» **Article**:
=-=-=-=-=

Real Sociedad Femenino is the women's football section of Real Sociedad de Fútbol currently playing in Spain's top league Liga F.

History
Founded on 19 September 2004, Real Sociedad reached the first division after two promotions in its two first seasons ever, and occupying the place of dissolved Estudiantes de Huelva.

After a ninth position in their first season, the club quickly consolidated in the top flight. In 2011, Real Sociedad reached the semifinals of the Copa de la Reina for the first time.

In February 2019, a Basque derby league fixture hosted by Real Sociedad against Athletic Bilbao, which would usually be held at the club's Zubieta training centre, was played at the Anoeta Stadium, attracting an attendance of 21,234 (the result was a 2–2 draw). The following week, the same venue hosted a semi-final of the Copa de la Reina in which Real defeated Sevilla 3–1 in front of 18,731 fans to reach the final of the competition for the first time. On 11 May 2019, the club achieved their first ever major trophy by beating Atlético Madrid 2–1 in the final of the Copa de la Reina, played in Granada. The win granted entry to the newly-established Supercopa de España Femenina, but after overcoming Levante to reach its final, they suffered a humiliating 1–10 defeat to Barcelona.

=-=-=-=-=

» **Recorded information**:
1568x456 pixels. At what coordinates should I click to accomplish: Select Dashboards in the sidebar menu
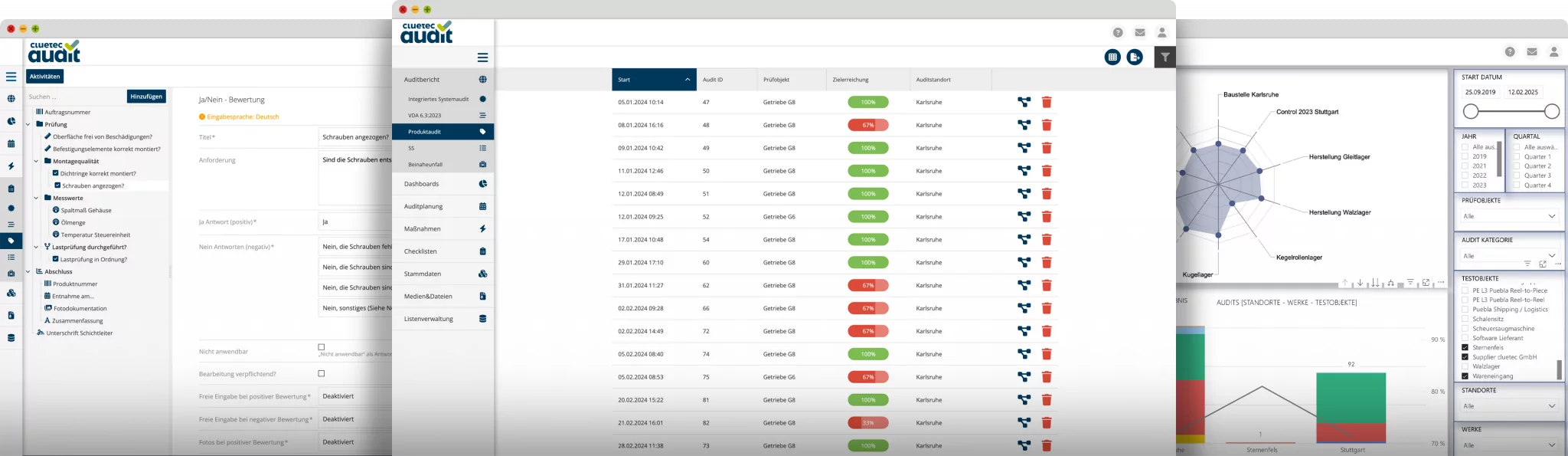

=-=-=-=-=

» **Exercise goal**: List every club the Real Sociedad Femenino article names as an opponent Real Sociedad played against.

» **Solution to this task**:
Athletic Bilbao
Sevilla
Atlético Madrid
Levante
Barcelona